Rfcs: Trim methods on slices

Created on 23 Sep 2018  路  13Comments  路  Source: rust-lang/rfcs

/// Trims this slice from the left.
fn trim_left_matches<F: Fn(T) -> bool>(&self, f: F) -> &[T] {
    let mut res = self;
    while res.len() > 0 && f(res[0]) {
        res = res[1..];
    }
    res
}

/// Trims this slice from the right.
fn trim_right_matches<F: Fn(T) -> bool>(&self, f: F) -> &[T] {
    let mut res = self;
    while res.len() > 0 && f(res[res.len()-1]) {
        res = res[..(res.len()-1)];
    }
    res
}

(and so on)

basically turns &["", "", "", "foo", ""] into &["foo", ""], &["", "foo", "", "", ""] into &["", "foo"], etc, depending on what you call.

T-libs

Most helpful comment

That's even less readable. :/

Noise is having the same code snippet over and over again and not having it in a well-documented standalone function.

Also, I don't think that code of yours actually works. You probably meant to use take_while and split_at.

All 13 comments

These sounds like noise since you implement them trivially with code like s.split_at_mut(s.len() - s.iter().rev().filter(|x| x.len()==0).count()).0.

That's even less readable. :/

Noise is having the same code snippet over and over again and not having it in a well-documented standalone function.

Also, I don't think that code of yours actually works. You probably meant to use take_while and split_at.

We have .skip_while() and .take_while() for iterators. Aren't those enough?

.iter().skip_while(|x| x == "").take_while(|x| x != "")

No - that doesn't work like a trim method.

And they're not analogous to the string methods.

@SoniEx2 Can you give an example where this would be useful (except for Strings)?

When you have a slice and don't want to allocate.

I ended up needing something like this for c-string parsing. I have a sequence of bytes and want to return the prefix containing the c-string data (not including the null terminator).

But then I realized, you can use split to do this:

fn trim_c_string(s: &[u8]) -> &[u8] {
    s.split(|&b| b == 0).next().unwrap_or(&[])
}

However, this implementation cannot eliminate the bounds check unlike the naive loop implementation:

pub fn fast_trim_c_string(s: &[u8]) -> &[u8] {
    for i in 0..s.len() {
        if s[i] == 0 {
            return s.split_at(i).0;
        }
    }
    s
}

It's nice to have trim methods on str but in the project I am working on right now, I use &[char] slices instead of &str, because I need indexed access to characters and slicing of strings which &str does not support since it's UTF-8. It is disturbing that str has a .trim() method and a generic [T] slice does not. Would be really nice if this issue was resolved, all the more so it is that easy to implement.

A sample implementation looks like this though I am sure it is suboptimal.

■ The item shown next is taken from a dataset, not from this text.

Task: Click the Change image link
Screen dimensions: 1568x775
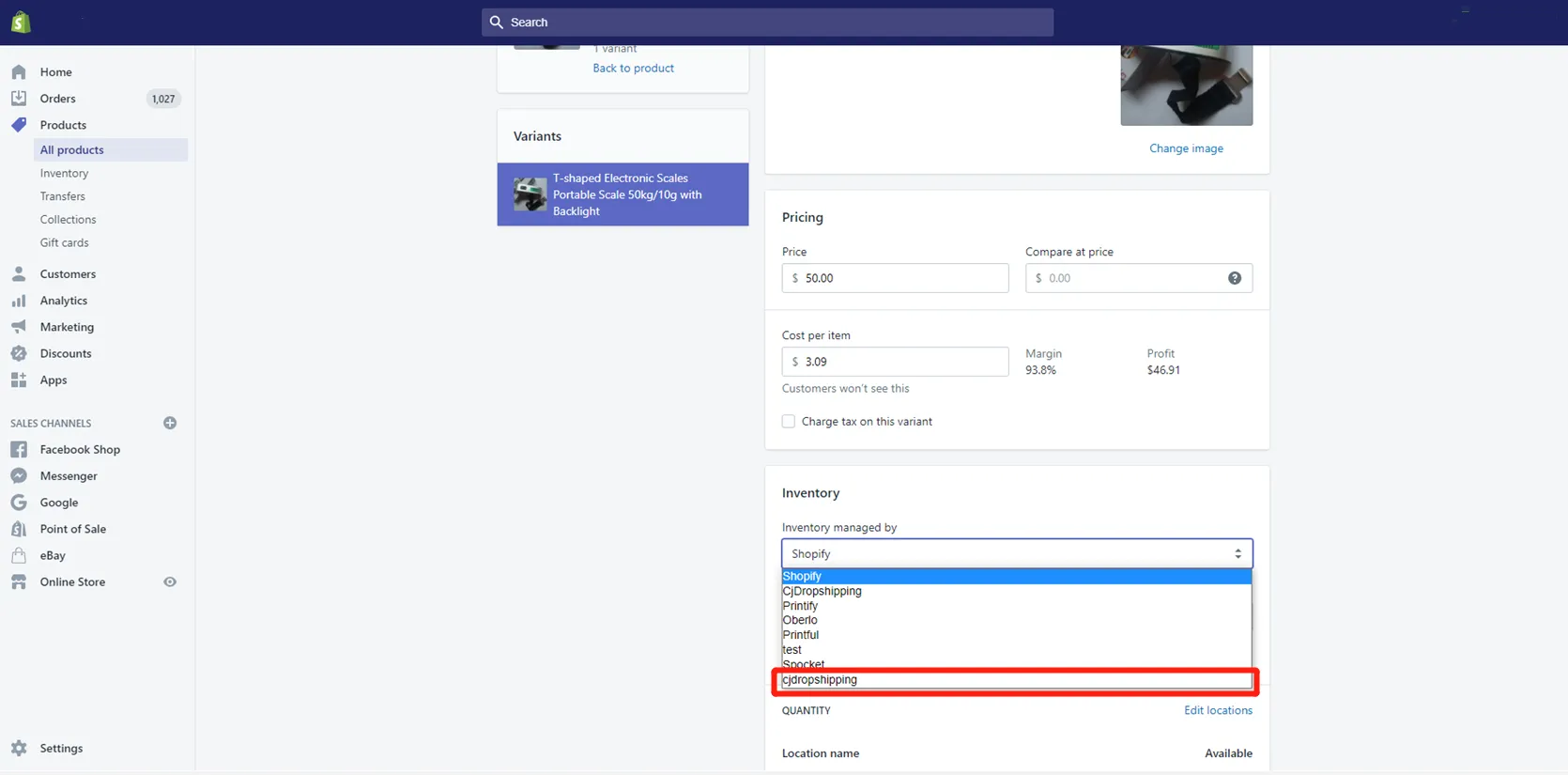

fn trim<P>(&self, mut predicate: P) -> &[T]
where
    P: FnMut(&T) -> bool,
{
    let mut left = 0;
    let mut right = self.len();

    let mut iter = self.iter();

    while let Some(e) = iter.next() {
        if predicate(e) {
            left += 1
        } else {
            break;
        }
    }

    while let Some(e) = iter.next_back() {
        if predicate(e) {
            right -= 1
        } else {
            break;
        }
    }

    &self[left..right]
}

We prefer split_* methods for slices, so as to retain access to underlying subslices, so I still think trim_* methods add noise. We could discuss some split_change(f) that does split_inclusive(|x| changed(f(x))) where

let mut previous = true;
let changed = |x| if previous == x { false } else { previous=x; true };

so trim is split_change(f).skip(1).next().unwrap_or(&[]). We're maybe better off adding roughly this changed state machine somewhere like core::iter though, not sure.

perhaps a more useful trim would use Default::default() to remove things.

@serid you should really be using &[&str] instead of &[char] because &[char] is useless.

For information, there is a new-ish unstable API split_inclusive on slices that would help implementing such a thing. (The normal split API doesn't include the "split marker" in either of resulting sub slices. More info here: https://github.com/rust-lang/rust/pull/67330) However, I neglected making a tracking issue, so there isn't a direct path toward stabilization at the moment. I'll try to scrape some time to create a tracking issue the next weekend!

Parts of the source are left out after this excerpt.